Dans le même esprit, le président colombien a expliqué qu’un officier supérieur de la Police Nationale était chargé de organiser un plan contre luiqui consistait à attenter à sa vie et à introduire différents stupéfiants à l’intérieur d’un de ses véhicules.
Selon le président, cela était prévu dans le cadre de son voyage à Washington pour rencontrer Donald Trump à la Maison Blanche.
Après les accusations de Petro, le nom du Général Edwin Urrego, qui a été directeur des enquêtes criminelles et d’Interpol et également commandant de la police de Barranquilla et commandant de la police de Cali.
« Il y a un général que j’ai ordonné d’éloigner de la police, il a un ordre étrange, que nous ne lui avons pas donné, de mettre des stupéfiants dans ma voiture et d’empêcher ma rencontre avec Trump. Cela me met en alerte, car cela dure depuis octobre de l’année dernière », a déclaré Gustavo Petro à Montería.
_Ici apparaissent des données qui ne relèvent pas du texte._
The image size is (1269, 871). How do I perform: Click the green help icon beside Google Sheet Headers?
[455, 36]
pic.twitter.com/FOVlBkYLw1 Ils ont tenté de comploter contre le président Petro pour détruire la visite de Donald Trump. Ils voulaient mettre des substances psychoactives dans sa voiture et ensuite faire un terrible contrôle.
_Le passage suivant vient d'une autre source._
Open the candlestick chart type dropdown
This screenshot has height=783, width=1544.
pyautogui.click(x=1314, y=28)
– César Lopez (@Alcesarlosuyo) 10 février 2026
Le général Edwin Urrego se défend
Après avoir pris connaissance de ces déclarations, Edwin Urrego a été interviewé par Blu Radio, où il a directement nié avoir participé à des événements mettant en danger le président. « Non, jamais. Je suis vraiment surpris par ce qui est présenté et par ce que dit le président aujourd’hui », a déclaré le général.
De même, Urrego a assuré qu’il n’avait jamais reçu d’ordres illégaux ni agi en dehors de la loi. « La seule chose que j’ai faite pour ce pays, c’est de travailler loyalement pour la Colombie, pour les Colombiens et pour ma police nationale. « Je ne ferais jamais quelque chose de malhonnête qui porte atteinte à mon honneur ou à mon nom », a-t-il ajouté.
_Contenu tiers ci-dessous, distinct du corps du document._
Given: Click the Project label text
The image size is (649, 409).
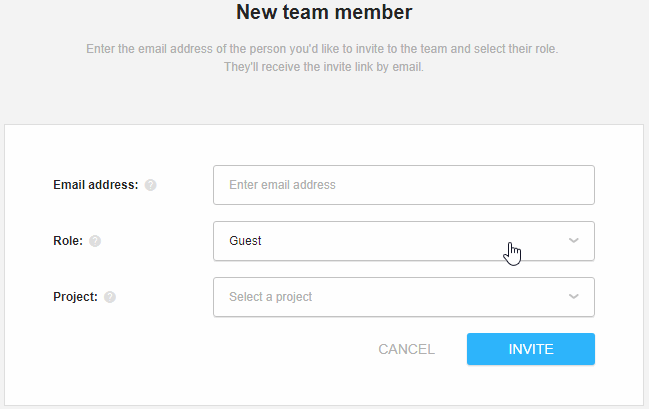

Gustavo Petro a assuré que le plan contre lui avait commencé à être élaboré depuis le mois d’octobre et qu’il entendait être activé dans les plus brefs délais. De même, il a déclaré que l’officier chargé de diriger un plan contre lui avait été radié de la police sur son ordre.
Cependant, l’officier a également assuré qu’il n’avait été formellement informé d’aucune enquête à son encontre et que, jusqu’à présent, il ne connaissait pas les raisons précises de son départ.